Au loin, l'incendie montait et s'étendait, vaste nappe de flammes rouges qui ondulait dans la nuit.
—Voilà la réponse des Parisiens aux fiançailles de ce soir! reprit Catherine.
Les yeux exorbités, les mâchoires serrées, Charles IX regardait. Par moment, un frisson le secouait.
—Charles, continua la reine, écoutez-moi. Vous savez avec quelle joie j'ai poussé à la paix; vous savez que moi-même je me suis humiliée devant l'orgueilleuse Jeanne d'Albret. Vous savez que j'ai été jusqu'à imaginer le mariage de ma propre fille avec Henri de Béarn. C'est que, moi aussi, j'étais aveugle! Je croyais alors que la paix était possible entre les huguenots et les catholiques. La paix avec les huguenots? Délire! Rêve insensé! Il faut que l'hérésie ou l'Eglise triomphe ou meure!
—Madame!... Vous m'épouvantez!... Il est impossible que les choses en soient là parce que j'ai eu horreur de tout le sang qui se versait!
—Impossible? N'avez-vous pas lu les lettres que les ambassadeurs de tous les États apportent?
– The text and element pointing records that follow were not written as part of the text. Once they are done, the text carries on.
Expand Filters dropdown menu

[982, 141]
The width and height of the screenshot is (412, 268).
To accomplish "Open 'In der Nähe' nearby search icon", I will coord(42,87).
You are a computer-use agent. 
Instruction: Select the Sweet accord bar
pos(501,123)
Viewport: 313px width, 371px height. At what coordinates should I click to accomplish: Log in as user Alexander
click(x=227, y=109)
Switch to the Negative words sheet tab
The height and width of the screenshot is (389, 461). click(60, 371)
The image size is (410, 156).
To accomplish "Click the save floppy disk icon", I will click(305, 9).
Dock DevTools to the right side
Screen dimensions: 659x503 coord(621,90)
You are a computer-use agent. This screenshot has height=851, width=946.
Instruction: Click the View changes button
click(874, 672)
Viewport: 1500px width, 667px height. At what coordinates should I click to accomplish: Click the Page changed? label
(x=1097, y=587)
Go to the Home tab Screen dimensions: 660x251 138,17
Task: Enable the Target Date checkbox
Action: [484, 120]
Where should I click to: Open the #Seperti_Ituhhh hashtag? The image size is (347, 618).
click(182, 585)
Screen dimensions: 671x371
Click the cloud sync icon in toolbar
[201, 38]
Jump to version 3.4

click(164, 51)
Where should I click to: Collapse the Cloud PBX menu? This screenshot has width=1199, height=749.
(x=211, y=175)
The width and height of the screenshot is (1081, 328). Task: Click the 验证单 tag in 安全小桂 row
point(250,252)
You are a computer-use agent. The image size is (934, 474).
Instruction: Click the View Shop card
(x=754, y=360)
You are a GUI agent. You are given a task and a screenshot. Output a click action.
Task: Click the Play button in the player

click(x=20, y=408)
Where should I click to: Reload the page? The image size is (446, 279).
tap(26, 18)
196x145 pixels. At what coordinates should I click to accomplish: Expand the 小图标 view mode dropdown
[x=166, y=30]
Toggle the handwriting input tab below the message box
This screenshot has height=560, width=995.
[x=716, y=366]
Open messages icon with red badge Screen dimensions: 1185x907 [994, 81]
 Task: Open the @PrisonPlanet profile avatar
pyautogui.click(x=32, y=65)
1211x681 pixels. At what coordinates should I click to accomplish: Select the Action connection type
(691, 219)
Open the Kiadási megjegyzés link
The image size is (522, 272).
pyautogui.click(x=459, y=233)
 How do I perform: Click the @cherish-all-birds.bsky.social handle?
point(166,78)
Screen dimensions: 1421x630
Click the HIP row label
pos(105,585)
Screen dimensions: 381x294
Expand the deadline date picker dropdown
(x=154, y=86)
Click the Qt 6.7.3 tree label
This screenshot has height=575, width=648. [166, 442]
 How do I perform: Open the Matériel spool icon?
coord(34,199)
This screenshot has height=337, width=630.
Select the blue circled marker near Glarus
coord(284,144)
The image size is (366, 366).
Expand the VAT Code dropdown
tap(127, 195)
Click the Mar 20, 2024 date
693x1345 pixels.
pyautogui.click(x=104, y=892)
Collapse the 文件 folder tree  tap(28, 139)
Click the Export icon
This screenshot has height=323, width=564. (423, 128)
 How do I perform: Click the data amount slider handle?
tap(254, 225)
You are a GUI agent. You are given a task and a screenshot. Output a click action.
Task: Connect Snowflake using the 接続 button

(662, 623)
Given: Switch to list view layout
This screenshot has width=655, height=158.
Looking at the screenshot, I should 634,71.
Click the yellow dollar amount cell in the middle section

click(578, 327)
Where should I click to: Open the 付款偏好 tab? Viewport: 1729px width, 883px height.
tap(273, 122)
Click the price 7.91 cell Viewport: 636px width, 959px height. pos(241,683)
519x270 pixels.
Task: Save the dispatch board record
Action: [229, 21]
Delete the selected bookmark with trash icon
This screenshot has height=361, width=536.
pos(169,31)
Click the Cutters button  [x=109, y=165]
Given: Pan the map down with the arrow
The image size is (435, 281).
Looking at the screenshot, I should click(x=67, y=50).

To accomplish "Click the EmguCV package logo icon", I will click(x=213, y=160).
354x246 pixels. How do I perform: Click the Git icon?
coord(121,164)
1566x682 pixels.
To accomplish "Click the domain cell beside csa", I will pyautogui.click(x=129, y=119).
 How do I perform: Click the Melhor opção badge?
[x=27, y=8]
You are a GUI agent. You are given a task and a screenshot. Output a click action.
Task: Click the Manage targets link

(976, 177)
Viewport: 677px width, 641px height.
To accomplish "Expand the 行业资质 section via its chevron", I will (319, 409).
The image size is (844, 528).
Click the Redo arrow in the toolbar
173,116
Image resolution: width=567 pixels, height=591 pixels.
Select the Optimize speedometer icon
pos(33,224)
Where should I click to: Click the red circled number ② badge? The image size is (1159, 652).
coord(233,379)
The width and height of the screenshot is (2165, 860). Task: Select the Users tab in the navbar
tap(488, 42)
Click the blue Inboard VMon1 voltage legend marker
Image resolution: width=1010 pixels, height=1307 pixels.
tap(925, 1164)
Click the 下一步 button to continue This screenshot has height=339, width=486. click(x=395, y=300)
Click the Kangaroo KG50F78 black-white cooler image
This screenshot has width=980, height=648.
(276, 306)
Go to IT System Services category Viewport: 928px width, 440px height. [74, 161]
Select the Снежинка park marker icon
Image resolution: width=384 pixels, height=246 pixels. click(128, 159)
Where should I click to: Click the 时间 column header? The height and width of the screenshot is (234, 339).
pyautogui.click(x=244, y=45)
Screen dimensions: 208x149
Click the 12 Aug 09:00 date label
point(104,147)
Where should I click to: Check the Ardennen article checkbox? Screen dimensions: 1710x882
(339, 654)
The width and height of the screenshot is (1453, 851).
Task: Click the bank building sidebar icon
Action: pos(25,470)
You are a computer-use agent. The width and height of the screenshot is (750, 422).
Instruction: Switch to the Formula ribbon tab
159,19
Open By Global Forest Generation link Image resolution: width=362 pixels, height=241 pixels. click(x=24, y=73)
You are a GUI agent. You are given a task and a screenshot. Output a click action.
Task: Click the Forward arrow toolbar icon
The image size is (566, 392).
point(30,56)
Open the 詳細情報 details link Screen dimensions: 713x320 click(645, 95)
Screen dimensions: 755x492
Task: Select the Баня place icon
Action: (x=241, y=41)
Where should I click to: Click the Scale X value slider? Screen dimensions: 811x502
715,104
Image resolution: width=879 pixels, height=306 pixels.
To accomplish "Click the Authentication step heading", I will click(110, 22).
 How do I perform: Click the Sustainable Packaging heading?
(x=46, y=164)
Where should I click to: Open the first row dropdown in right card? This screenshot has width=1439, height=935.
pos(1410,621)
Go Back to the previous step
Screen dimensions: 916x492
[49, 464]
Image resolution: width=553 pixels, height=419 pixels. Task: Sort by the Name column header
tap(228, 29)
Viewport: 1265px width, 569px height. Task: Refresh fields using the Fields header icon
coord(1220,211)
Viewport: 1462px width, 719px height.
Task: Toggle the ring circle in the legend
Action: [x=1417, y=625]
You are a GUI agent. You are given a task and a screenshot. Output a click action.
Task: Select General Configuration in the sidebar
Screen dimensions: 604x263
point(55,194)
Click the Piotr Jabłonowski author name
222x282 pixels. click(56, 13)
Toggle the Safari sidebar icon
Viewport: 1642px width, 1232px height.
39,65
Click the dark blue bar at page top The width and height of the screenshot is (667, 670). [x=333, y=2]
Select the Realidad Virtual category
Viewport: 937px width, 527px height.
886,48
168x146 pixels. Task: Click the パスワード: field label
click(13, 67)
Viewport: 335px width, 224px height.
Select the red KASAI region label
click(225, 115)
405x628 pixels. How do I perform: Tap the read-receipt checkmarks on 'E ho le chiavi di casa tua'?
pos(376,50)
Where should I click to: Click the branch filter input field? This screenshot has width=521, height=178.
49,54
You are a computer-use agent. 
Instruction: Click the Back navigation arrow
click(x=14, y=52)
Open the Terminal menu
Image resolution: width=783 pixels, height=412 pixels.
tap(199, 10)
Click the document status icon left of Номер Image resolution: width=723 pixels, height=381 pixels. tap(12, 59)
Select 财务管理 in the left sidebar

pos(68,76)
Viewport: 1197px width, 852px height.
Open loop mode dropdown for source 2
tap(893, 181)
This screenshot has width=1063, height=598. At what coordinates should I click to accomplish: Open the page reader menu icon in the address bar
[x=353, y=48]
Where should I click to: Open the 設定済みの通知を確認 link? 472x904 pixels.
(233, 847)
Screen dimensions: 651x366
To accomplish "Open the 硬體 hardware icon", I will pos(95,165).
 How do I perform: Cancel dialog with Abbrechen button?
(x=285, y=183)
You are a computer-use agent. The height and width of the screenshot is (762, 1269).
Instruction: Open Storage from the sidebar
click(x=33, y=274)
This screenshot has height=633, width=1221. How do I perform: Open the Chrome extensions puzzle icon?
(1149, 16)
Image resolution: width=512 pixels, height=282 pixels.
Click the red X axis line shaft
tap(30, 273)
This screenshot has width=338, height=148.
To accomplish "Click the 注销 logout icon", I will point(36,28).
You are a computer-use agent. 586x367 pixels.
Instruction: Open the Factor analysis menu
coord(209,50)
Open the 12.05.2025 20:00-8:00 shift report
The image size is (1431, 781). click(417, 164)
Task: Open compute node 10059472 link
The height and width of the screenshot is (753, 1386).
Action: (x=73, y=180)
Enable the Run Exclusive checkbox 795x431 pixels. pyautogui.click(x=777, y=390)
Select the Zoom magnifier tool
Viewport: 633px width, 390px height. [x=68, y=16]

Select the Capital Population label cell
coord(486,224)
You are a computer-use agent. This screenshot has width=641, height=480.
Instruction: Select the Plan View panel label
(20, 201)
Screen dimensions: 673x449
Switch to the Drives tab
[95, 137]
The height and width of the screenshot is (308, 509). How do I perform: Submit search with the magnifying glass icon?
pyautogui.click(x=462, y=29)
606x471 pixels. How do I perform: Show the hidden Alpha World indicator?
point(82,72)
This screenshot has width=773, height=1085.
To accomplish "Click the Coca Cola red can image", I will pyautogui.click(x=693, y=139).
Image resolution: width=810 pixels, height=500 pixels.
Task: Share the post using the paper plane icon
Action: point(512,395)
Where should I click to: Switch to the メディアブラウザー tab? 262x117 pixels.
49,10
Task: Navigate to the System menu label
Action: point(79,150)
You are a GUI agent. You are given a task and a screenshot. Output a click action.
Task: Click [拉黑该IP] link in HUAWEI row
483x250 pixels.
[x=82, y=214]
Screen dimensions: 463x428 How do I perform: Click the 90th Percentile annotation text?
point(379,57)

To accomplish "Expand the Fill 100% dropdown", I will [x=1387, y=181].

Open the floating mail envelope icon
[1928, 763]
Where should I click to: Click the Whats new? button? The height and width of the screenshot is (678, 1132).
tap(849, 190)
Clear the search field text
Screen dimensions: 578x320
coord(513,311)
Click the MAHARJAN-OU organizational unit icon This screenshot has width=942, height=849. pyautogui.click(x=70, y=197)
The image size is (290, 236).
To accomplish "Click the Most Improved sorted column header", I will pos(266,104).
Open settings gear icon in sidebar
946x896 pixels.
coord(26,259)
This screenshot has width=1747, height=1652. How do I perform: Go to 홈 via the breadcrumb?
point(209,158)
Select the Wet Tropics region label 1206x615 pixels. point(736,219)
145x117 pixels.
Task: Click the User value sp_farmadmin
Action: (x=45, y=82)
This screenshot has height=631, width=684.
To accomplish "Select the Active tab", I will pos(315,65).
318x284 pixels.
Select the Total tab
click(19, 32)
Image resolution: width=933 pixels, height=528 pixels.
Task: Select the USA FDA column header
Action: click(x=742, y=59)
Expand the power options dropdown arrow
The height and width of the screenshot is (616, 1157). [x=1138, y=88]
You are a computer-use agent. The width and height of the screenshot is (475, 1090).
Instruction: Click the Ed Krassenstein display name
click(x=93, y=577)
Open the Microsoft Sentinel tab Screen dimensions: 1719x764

Que nous dit le roi d'Espagne?... Qu'il prépare une armée pour rétablir le règne de Dieu compromis par notre faiblesse.
—Je ferai la guerre à l'Espagnol!
—Insensé! Que nous dit Venise? Que nous disent Parme et Mantoue? Que nous disent les Etats de l'Empire? Tous, tous, tous nous blâment, tous nous menacent!
—Je tiendrai tête à l'Europe s'il le faut!...
—Tiendrez-vous tête au Souverain Pontife? gronda Catherine. Vous relèverez-vous de l'excommunication dont il vous menace?